Children’s Product Safety Act to be introduced in more states

December 2004 E Alert Since it first passed in Illinois in 1999, The Children’s Product Safety Act has generated interest in other states as well. It has also been enacted in Michigan, Arkansas, Louisiana, Vermont, Rhode Island and Missouri. It has been introduced in other states over the years as well. Now, Kids In Danger is aware of sponsors for the act in 2005 in Maryland, Texas, Wisconsin and possibly up to six more states. You can view the map of states which have already passed the act, or find out how you can help pass the legislation in your state by visiting Kids In Danger’s State Advocacy page.

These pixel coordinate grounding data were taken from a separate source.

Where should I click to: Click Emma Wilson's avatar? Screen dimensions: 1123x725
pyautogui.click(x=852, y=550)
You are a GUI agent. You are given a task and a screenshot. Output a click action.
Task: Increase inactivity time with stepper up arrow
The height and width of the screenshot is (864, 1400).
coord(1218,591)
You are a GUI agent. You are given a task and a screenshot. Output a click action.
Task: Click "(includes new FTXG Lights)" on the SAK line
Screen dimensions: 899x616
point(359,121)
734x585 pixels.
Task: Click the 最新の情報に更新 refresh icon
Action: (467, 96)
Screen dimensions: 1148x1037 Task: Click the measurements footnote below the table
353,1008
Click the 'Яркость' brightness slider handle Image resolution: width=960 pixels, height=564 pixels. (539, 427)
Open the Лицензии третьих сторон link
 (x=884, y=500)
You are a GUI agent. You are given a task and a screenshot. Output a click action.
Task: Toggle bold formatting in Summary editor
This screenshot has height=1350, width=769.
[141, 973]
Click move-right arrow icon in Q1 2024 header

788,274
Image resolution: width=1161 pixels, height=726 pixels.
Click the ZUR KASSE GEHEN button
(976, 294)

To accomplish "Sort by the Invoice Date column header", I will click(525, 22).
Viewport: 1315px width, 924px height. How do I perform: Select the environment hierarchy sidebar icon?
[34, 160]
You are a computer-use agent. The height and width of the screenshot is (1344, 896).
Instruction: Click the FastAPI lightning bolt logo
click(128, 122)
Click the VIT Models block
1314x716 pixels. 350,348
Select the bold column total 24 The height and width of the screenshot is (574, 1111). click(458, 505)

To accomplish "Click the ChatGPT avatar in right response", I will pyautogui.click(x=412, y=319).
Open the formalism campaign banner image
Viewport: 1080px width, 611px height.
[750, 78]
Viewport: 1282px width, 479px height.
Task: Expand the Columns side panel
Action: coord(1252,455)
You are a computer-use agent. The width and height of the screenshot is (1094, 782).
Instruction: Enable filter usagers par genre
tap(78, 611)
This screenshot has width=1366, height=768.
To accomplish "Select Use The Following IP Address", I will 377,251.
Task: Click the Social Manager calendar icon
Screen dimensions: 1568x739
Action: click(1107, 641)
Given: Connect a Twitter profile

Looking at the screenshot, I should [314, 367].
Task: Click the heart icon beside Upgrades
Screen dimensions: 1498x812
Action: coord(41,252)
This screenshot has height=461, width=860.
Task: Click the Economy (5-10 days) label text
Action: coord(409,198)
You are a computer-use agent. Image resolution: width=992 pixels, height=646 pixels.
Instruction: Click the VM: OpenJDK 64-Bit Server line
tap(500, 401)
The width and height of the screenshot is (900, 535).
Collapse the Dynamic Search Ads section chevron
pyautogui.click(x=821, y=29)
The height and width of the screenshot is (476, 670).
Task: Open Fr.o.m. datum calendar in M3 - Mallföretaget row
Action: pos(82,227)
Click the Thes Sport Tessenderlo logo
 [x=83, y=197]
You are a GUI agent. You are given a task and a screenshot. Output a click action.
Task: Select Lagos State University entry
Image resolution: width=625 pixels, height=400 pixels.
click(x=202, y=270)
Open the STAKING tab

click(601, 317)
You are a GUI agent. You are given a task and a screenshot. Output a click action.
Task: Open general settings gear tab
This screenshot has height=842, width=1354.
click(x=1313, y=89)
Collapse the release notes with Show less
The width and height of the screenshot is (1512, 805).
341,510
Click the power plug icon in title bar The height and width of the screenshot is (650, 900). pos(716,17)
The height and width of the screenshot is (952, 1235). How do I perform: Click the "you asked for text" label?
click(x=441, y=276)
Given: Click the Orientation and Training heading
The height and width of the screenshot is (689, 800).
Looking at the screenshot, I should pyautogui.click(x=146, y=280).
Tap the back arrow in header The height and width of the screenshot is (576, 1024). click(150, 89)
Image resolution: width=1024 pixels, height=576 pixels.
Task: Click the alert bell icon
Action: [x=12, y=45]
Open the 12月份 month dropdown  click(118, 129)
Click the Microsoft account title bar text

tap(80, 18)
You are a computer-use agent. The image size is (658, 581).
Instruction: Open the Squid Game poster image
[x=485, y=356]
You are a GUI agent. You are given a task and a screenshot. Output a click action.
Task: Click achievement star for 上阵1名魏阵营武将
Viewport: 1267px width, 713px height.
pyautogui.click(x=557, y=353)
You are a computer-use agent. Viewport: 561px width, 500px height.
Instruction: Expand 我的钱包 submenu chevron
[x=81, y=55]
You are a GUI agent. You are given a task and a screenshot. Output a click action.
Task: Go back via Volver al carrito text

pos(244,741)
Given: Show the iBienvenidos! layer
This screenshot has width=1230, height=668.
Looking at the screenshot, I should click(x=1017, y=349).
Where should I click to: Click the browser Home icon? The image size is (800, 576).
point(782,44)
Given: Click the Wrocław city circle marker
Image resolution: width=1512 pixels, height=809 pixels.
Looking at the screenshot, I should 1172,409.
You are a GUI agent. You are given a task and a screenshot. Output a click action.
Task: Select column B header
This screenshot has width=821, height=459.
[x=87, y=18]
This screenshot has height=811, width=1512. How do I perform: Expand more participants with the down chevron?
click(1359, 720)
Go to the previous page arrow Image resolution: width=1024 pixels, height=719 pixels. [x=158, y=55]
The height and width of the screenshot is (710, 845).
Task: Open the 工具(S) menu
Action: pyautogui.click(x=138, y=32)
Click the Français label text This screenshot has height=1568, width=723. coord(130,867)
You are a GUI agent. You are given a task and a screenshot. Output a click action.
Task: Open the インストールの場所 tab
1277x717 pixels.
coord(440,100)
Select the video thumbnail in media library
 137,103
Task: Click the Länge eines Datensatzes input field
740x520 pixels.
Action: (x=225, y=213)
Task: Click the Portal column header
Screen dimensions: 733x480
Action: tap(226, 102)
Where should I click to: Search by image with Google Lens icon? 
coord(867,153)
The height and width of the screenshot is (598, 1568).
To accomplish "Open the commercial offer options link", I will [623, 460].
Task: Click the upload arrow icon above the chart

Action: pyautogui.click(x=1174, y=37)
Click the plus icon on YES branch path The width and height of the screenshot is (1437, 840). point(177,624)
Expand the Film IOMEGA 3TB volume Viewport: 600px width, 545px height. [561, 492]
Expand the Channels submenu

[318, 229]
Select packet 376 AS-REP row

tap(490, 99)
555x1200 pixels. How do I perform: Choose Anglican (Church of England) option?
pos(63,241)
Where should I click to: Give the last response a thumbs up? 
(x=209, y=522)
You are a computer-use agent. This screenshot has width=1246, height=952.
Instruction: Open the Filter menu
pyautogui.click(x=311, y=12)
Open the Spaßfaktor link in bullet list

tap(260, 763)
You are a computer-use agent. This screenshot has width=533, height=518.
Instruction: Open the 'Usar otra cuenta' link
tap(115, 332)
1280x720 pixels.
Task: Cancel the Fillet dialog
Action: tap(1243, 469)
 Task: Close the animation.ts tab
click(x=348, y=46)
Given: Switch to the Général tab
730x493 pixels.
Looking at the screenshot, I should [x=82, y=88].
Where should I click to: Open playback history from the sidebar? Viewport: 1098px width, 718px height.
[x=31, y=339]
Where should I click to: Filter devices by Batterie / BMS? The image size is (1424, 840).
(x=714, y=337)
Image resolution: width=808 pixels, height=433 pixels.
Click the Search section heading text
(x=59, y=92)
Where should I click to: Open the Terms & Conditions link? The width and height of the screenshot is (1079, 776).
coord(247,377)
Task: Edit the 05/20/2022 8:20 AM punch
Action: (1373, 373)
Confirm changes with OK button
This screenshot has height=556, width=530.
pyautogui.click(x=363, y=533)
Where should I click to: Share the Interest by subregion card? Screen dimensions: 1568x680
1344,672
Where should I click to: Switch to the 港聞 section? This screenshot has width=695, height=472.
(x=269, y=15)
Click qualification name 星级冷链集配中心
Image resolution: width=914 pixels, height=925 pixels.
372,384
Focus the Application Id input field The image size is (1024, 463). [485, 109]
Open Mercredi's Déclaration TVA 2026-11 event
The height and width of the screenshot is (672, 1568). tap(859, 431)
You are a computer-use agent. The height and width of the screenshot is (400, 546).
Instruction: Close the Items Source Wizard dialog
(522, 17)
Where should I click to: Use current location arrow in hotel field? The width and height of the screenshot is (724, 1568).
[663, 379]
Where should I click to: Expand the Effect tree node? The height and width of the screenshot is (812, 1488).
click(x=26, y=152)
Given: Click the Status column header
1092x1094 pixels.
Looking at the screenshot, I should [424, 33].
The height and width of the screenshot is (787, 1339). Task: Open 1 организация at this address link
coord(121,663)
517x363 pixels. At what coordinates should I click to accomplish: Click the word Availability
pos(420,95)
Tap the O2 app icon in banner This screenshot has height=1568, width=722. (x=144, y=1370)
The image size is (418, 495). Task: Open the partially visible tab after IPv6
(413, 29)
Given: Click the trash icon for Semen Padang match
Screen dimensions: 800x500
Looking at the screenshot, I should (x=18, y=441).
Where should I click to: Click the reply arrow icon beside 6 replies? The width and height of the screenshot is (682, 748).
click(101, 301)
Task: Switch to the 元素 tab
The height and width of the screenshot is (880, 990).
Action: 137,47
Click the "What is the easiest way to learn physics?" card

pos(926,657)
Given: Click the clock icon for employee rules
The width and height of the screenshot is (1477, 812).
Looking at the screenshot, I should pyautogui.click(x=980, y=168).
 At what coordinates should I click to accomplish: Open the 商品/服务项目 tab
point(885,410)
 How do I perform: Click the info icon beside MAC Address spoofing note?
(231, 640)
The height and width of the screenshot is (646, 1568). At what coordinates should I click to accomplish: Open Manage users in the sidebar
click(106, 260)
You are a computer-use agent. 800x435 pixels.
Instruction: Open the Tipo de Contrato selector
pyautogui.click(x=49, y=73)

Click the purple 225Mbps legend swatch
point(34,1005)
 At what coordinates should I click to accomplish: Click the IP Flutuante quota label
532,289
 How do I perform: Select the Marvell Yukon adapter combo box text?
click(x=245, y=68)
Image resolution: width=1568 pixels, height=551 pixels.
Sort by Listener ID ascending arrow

Court upholds fines for withholding safety information

November 2004 E Alert The U.S. Court of Appeals for the Ninth Circuit in San Diego, Calif affirmed a $300,000 civil penalty against Mirama Enterprises Inc. Mirama, doing business as Aroma Housewares Co., failed to report problems with its electric juicers that shattered and injured consumers. Under the Consumer Product Safety Act, companies are required to report potential product hazards. The US Consumer Product Safety Commission’s Chairman, Hal Stratton, said of the ruling, “The Court agreed with CPSC that companies must tell us about potentially dangerous products even before they are found to be defective and that companies are liable for reporting every product they sell that poses a danger to consumers.” While the penalty provision is imperative for consumer safety, many consumer advocates believe that the current cap of $1.65 million limits the effectiveness of the penalty. For many large corporations, the fine can be written off as a small cost of doing business and not an incentive to self-report. KID and other advocates would like to see the penalty cap removed so that the size of the corporation can be taken into account with the penalty.

Congressional Hearing on Children’s Product Safety

October 2004 E Alert Linda Ginzel, KID co-founder and president, was the first to testify following US Consumer Product Safety Commission (CPSC) chairman Hal Stratton at a Congressional hearing on October 6. The House Sub-committee on Commerce, Trade and Consumer Protection held an oversight hearing entitled, “Children’s Product Safety: Do Current Standards Provide Enough Protection?”

At the end of Linda’s testimony, it was clear the answer was an emphatic ‘no.’ While Chairman Stratton left prior to the consumer and organizational testimony, Chairman Cliff Stearns and Ranking Member Jan Schakowsky were visibly shaken by the flaws in the current children’s product safety system that had contributed to her son’s death. Linda suggested three things CPSC could do to prevent more deaths: use marketing and advertising to reach purchasers of products, rather than relying solely on the news media, require product registration cards in all children’s products, and notify licensed childcare facilities of all recalls. Any one of these actions would have been enough to prevent Danny’s death. Linda, as well as others, also spoke of the major hurdle to safe products: lack of premarket safety testing.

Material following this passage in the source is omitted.